Wollen wir uns erfahren? Und der gute alte Kant, hatte der Erfahrung? Er kam nie über Königsberg hinaus... Seine Philosophie: Geträumte Törns?

Halten wir uns und unseren Planeten heil, damit wir noch lange die anderen Planeten in sternklaren Nächten am Firmament glitzern sehen, wenn der rauschende Bug im Meeresleuchten dahinzischt: eigentlich muß Amadée das gekannt haben, um seine phänomenale Musik der Menschheit zu schenken!





Seit 1977 unterwegs.
Die weitesten Törns führten zu den Antillen, Bahamas und Virgin Islands, an den Küsten des Lichts sind wir dem Kielwasser Odysseus' gefolgt. Venedig, Skradin und die Kornaten, Rügen, Elba, Sizilien, Kanaren, Ost- und Westfriesische Inseln, Balearen, Korsika, Tinker's Hole, Sardinien, schwedische Schären, Tremitis, Pontinische Inseln, Kap Anamur, IJssel- und Markermeer, Stromboli im Gewitter, Channel, Themse, Towerbridge, Prinses Margriet Kanaal, Sixhaven Amsterdam, Bretagne, Cornwall, Smuggler's Cottage, Schottland, Orkneys, Hebriden, Kaledonian und Crinan Canal, Nord- und Ostsee, Corry Vreckan, Dorus Mor, Karibik, Scillies ...
In Flottille, one-way, Ausbildung, Crashtörn oder gemütlich. Mit vielen erfahrenen Skippern gleichwertig und verlässlich an unserer Seite, 33.436sm auf 100 Törns versegelt
Wir segelten Homers Odyssee und Ulfs Törn im "Keltischen Ring" nach, wir trieben uns im mare nostrum der Bajuvaren, der Adria herum, wir lehrten Segeltheorie und -praxis bis zu den höchsten Weihen:
Per aspera ad astra oder "von der terrestrischen bis zur Sextanten-Navigation" und nahmen Segelprüfungen ab.







Und besonders liebten wir die Crash-Törns ...

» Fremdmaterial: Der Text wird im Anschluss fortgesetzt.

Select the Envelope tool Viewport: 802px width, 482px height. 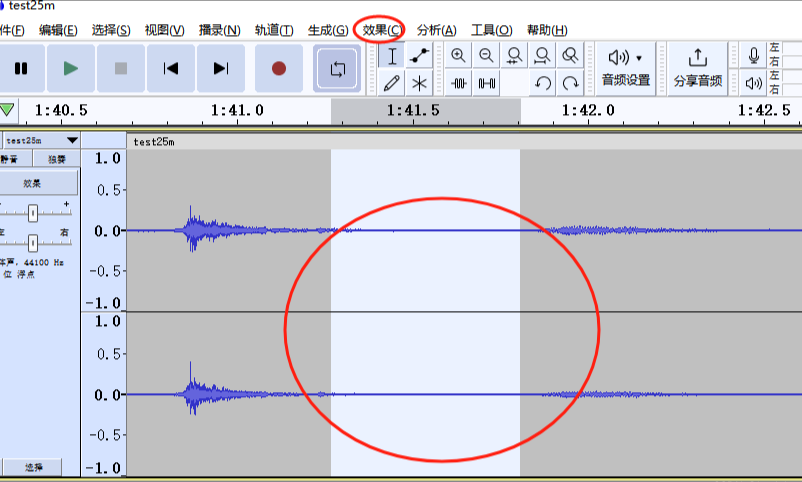(x=420, y=56)
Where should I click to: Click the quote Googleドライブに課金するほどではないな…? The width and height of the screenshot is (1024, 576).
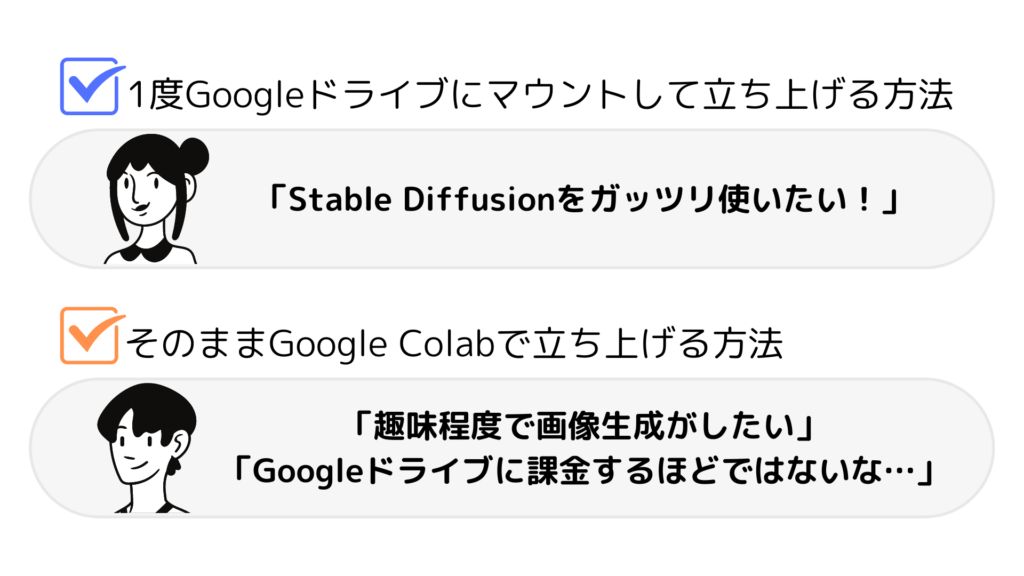(x=583, y=470)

Es gab Tage auf dem Atlantik, an denen sich der Horizont nach allen Seiten ins Unendliche erstreckte. Tage, an denen Himmel und Meer dieselbe tiefblaue Farbe hatten, an denen eine scharfe Sonne aufgebrachte Wassermassen beleuchtete und kreideweiße Brecher zu Schaumstreifen auseinandergeblasen wurden. Tage, an denen das Schiff sich in den gewaltigen Wellenbergen wälzte, während ein felsenharter Wind Wasserdampf aufrührte, der am Bug kurzlebige Regenbogen aufblitzen ließ. So mancher hätte für solche Tage sein Leben gegeben, bildlich gesprochen zumindest. Die meisten hätten allerdings alles gegeben, um sie gerade nicht erleben zu müssen, und das vermutlich aus Furcht vor dem Tod.
Oder vor dem Leben.





Leuchtfeuer

I
dieses feuer beweist nichts,
es leuchtet, bedeutet:
dort ist ein feuer,
kennung: alle dreißig sekunden
drei blitze weiß, funkfeuer:
automisch, kennung SR.
nebelhorn, elektronisch gesteuert:
alle neunzig sekunden ein stoß.

II
fünfzig meter hoch über dem meer
das insektenauge,
so groß wie ein mensch:
fresnel-linsen und prismen,
vier millionen hefnerkerzen,
zwanzig seemeilen sicht,
auch bei dunst.

III
dieser turm aus eisen ist rot,
und weiß, und rot.
diese schäre ist leer.
nur für feuermeister und lotsen
drei häuser, drei schuppen aus holz
weiß, und rot, und weiß. post
einmal im monat, im luv ein
geborstner wacholder,
verkrüppelte stachelbeerstauden.

IV
weiter bedeutet es nichts.
weiter verheißt es nichts.
keine lösungen, keine erlösung,
das feuer dort leuchtet,
ist nichts als ein feuer,
bedeutet: dort ist ein feuer,
dort ist der ort wo das feuer ist,
dort wo das feuer ist ist der ort.

Hans Magnus Enzensberger




Bücke über den Öresund fotografiert von Steffen M!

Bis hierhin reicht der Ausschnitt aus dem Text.